Danker Tanja, Dreesen Björn, Offermann Sascha, Horst Ina, Peterhänsel Christoph
Rheinisch-Westfälische Hochschule Aachen, Biology I, 52056 Aachen, Germany.
Plant J. 2008 Feb;53(3):465-74. doi: 10.1111/j.1365-313X.2007.03352.x. Epub 2008 Jan 4.
We have investigated the establishment of histone H3 methylation with respect to environmental and developmental signals for two key genes associated with C4 photosynthesis in maize. Tri-methylation of histone H3 lysine 4 (H3K4) in roots and leaves was shown to be controlled by autonomous cell-type-specific developmental signals that are independent of illumination and therefore independent of the initiation of transcription. Di- and mono-methylation of H3K4 act antagonistically to this process. The modifications were already established in etiolated seedlings, and remained stable when genes were inactivated by dark treatment or pharmaceutical inhibition of transcription. Constitutive di-methylation of H3K9 was concomitantly detected at specific gene positions.

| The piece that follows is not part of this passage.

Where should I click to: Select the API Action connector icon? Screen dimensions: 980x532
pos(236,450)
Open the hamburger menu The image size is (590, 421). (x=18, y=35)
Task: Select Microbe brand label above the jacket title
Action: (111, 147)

The data support a histone code model whereby cell-type-specific signals induce the formation of a chromatin structure that potentiates gene activation by environmental cues.
我们针对玉米中与C4光合作用相关的两个关键基因,研究了组蛋白H3甲基化与环境和发育信号的关系。结果表明,根和叶中组蛋白H3赖氨酸4(H3K4)的三甲基化受自主细胞类型特异性发育信号控制,这些信号独立于光照,因此也独立于转录起始。H3K4的二甲基化和单甲基化对此过程起拮抗作用。这些修饰在黄化幼苗中已经建立,并且当基因通过黑暗处理或药物抑制转录而失活时仍保持稳定。同时在特定基因位置检测到H3K9的组成型二甲基化。这些数据支持一种组蛋白编码模型,即细胞类型特异性信号诱导染色质结构的形成,该结构通过环境线索增强基因激活。